● Data for this exercise
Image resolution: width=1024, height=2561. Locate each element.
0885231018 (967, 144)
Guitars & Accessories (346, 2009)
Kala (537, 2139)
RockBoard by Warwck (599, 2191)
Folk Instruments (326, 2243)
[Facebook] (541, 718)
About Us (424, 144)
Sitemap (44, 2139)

● Exercise details
Set down nothing but the lines from the one containing "Kala (537, 2139)" through the end of the entries above, exactly as written, both ends counted.

● Answer to this exercise
Kala (537, 2139)
RockBoard by Warwck (599, 2191)
Folk Instruments (326, 2243)
[Facebook] (541, 718)
About Us (424, 144)
Sitemap (44, 2139)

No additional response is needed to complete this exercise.